TRECHO DA PÁGINA>
■ ■ ■ ■ ■ ■ ■
A que será que se destina?

Ensaísta questiona intelectuais, escritores e cientistas sobre a origem da existência

por 06/09/2014 00:13
James Duncan/divulgação
None (foto: James Duncan/divulgação)
Luana Brasil/Especial para o EM


Em algum instante, todos nos flagramos em divagações sobre a questão mais elementar de todas: por que existimos em um universo cuja criação não conseguimos entender? O filósofo, matemático e escritor nova-iorquino Jim Holt concentrou esforços intelectuais na compreensão e exploração desse tema tão obscuro da filosofia metafísica. O resultado de sua busca está no livro Por que o mundo existe? – Um mistério existencial, lançado em 2013 nos Estados Unidos e traduzido recentemente para o português.

Nas 300 páginas do best-seller, o ensaísta da revista New Yorker e colunista do jornal New York Times conduz o leitor por uma espirituosa e erudita aventura pelas ruas de Paris, Londres e Austin, onde escuta um elenco variado de filósofos, cientistas e romancistas em sua busca por respostas à questão primordial.


O que o motivou a escrever Por que o mundo existe...?
Existe uma razão fundamental para a existência do universo e para a nossa presença nele? Talvez não. Mas, se existe, gostaria de saber qual é e por todos os meios necessários: científicos, filosóficos, teológicos ou místicos. Penso como o grande físico John Archibald Wheeler, que disse: “Quero saber: como surgiu o quantum? Como surgiu o universo? Como surgiu a existência?”. Com essa atitude, dei início ao trabalho.

Quais as diferenças entre as narrativas científicas e religiosas para explicar tal questão? Estariam naquela frase do químico Max Planck: “Para os crentes, Deus está no começo de tudo; para os cientistas, ao final de cada reflexão”?
■ ■ ■ ■ ■ ■ ■
DADOS REGISTRADOS>
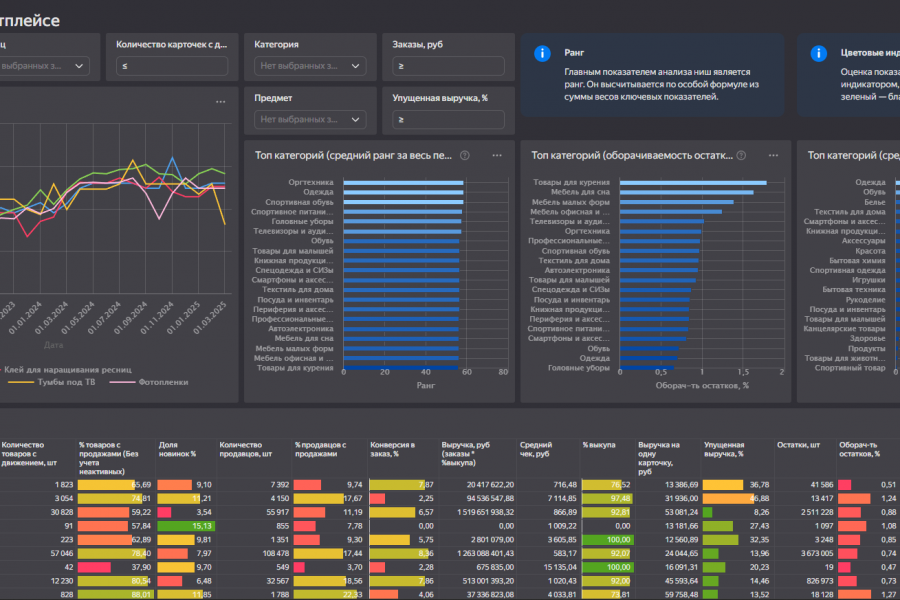
Task: Click help icon beside turnover chart title
Action: pyautogui.click(x=742, y=156)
■ ■ ■ ■ ■ ■ ■
CONJUNTO DE TAREFAS>
1. Segundo a reportagem sobre o livro de Jim Holt, por quais cidades o autor conduz o leitor?
2. Redigite da reportagem sobre o livro de Jim Holt o trecho entre "Ensaísta questiona intelectuais, escritores" e "(foto: James Duncan/divulgação)", inclusive.
3. Dê continuidade à reportagem sobre o livro de Jim Holt a partir da última frase apresentada.

RESPOSTAS ÀS TAREFAS>
1. Paris, Londres e Austin.

2.
Ensaísta questiona intelectuais, escritores e cientistas sobre a origem da existência

por 06/09/2014 00:13
James Duncan/divulgação
None (foto: James Duncan/divulgação)

3.
Em última análise, as narrativas científicas e religiosas falham pela mesma razão. Ambas deixam um resíduo misterioso. A ciência diz que achamos as leis da natureza e podemos usá-las para explicar como o universo inteiro veio a ser: é uma flutuação quântica pelo puro nada. Mas a ciência não pode dizer por que essas leis particulares (as leis da Teoria Quântica de Campos) prevalecem sobre todas as outras leis logicamente possíveis. Além disso, elas são, ao fim, apenas equações. Feitas de matemática. O grande físico Stephen Hawking perguntou: “O que é que cospe fogo nessas equações e faz um universo para elas descreverem?”. A religião diz que o mundo existe porque Deus, na sua infinita bondade e poder infinito, o criou a partir do absoluto nada. Pondo de lado a questão de saber se tal deus existe – eu mesmo não acredito que haja tal entidade –, resta o mistério da existência do próprio Deus. Um dos mais brilhantes pensadores com quem falei, um filósofo da religião da Universidade de Oxford, postulou a Deus a explicação última do universo, mas depois admitiu que o próprio Deus era inexplicável. Uma espécie de absurdo eterno.

O senhor diz que tentou extrapolar as possíveis respostas religiosas e científicas para o mistério da existência. No entanto, caiu na dualidade da simplicidade e da totalidade. Como é isso?

Quis ir além das explicações convencionais para a existência do mundo – Deus versus ciência – e ver que outras possibilidades existiam. Depois de considerar as muitas hipóteses engenhosas dos físicos e filósofos com quem falei, acabei com dois princípios básicos: simplicidade, um princípio fundamental da ciência, e plenitude, um princípio filosófico que remonta a Platão. É a tensão entre simplicidade e plenitude que produz algo como uma explicação definitiva para a existência do mundo. Ironicamente, essa tensão implica que o mundo não deve nem ser simples nem complexo, mas algo que permanece entre o infinito, o incompleto, o medíocre, a bagunça cósmica, a ordem, o caos, a bondade, a maldade, o significado e o absurdo.

Se Deus fez o universo, ele seria perfeito, diz o senhor. No entanto, estamos muito aquém da perfeição. Contudo, parece-me que a ideia que mais o seduz é a de um universo sem princípio nem fim, que simplesmente é.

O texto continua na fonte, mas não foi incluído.